WHAT THE EXERCISE ASKS:
Please set down, word for word, the line that contains "Viewport: 715px width, 474px" and every line after it to the end of the entries below, omitting the pictures.

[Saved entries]
--------

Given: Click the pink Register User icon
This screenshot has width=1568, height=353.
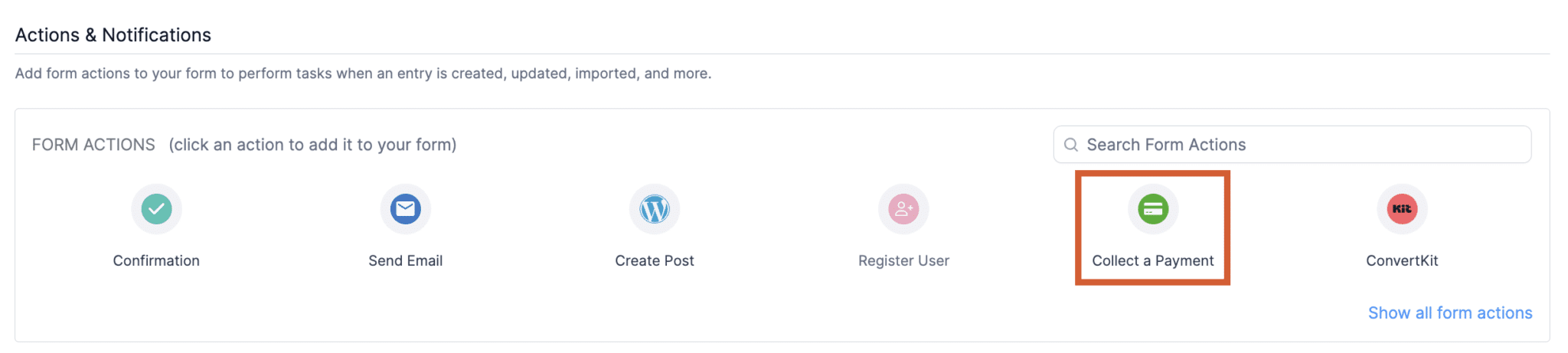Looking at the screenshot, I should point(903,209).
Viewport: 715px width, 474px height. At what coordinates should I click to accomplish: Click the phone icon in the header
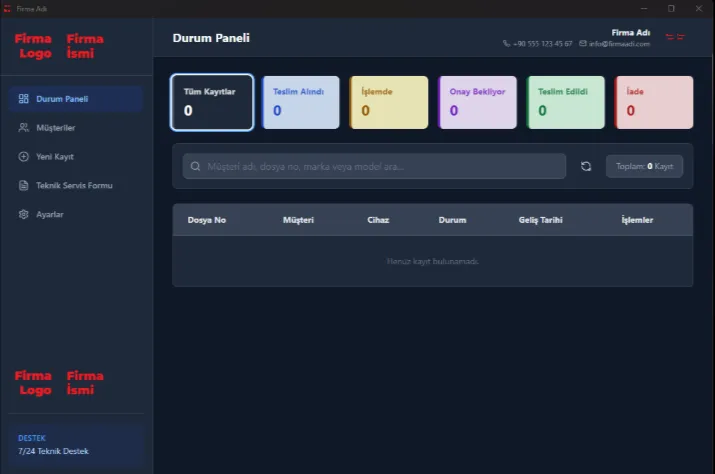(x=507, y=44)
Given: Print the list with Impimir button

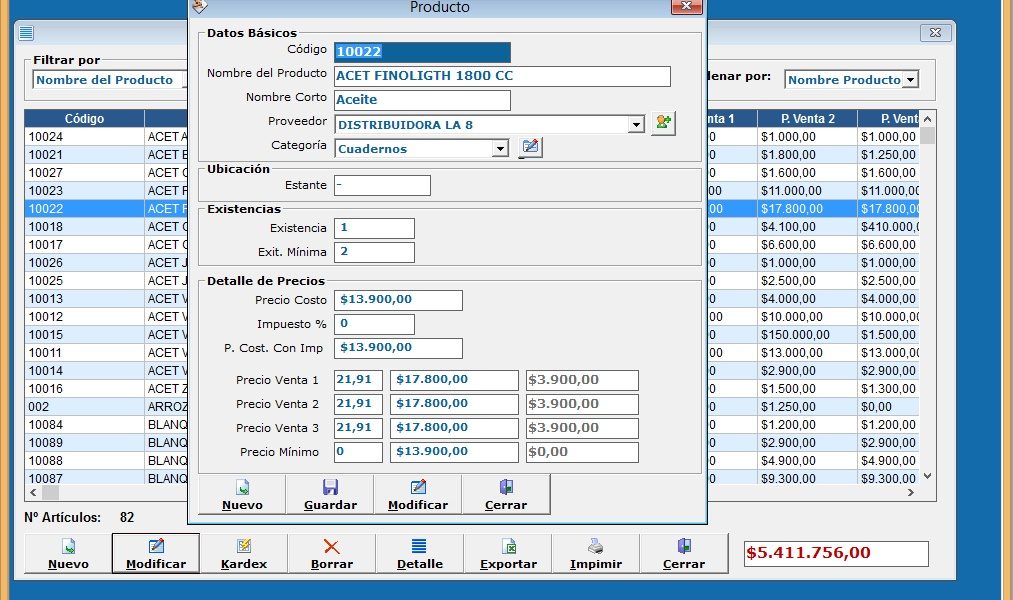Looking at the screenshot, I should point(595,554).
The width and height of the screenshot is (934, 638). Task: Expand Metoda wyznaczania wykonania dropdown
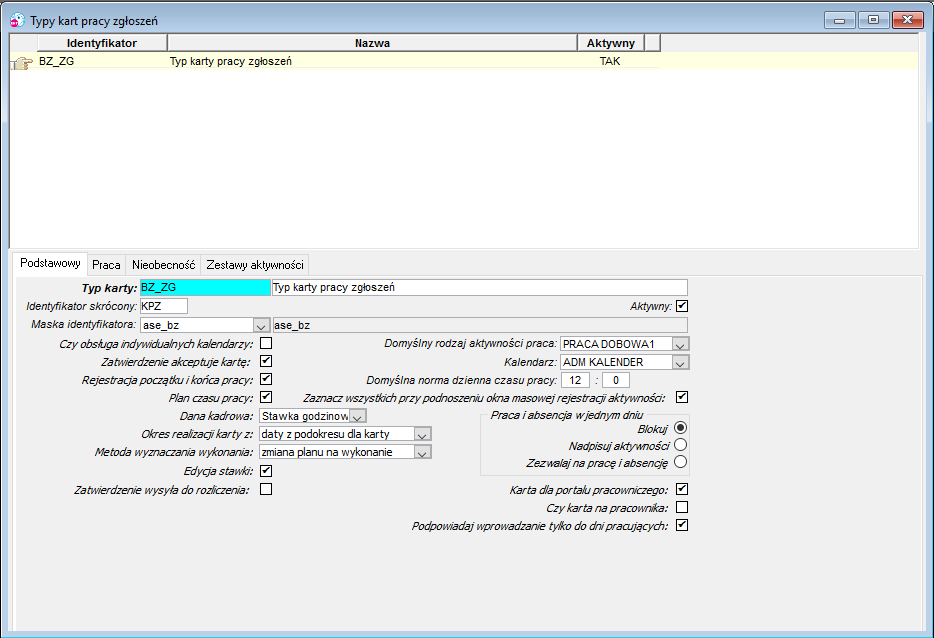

--------

COMPLETED EXERCISE:
Viewport: 715px width, 474px height. At what coordinates should I click to accomplish: Click the phone icon in the header
(x=507, y=44)
Given: Print the list with Impimir button

Looking at the screenshot, I should point(595,554).
The width and height of the screenshot is (934, 638). Task: Expand Metoda wyznaczania wykonania dropdown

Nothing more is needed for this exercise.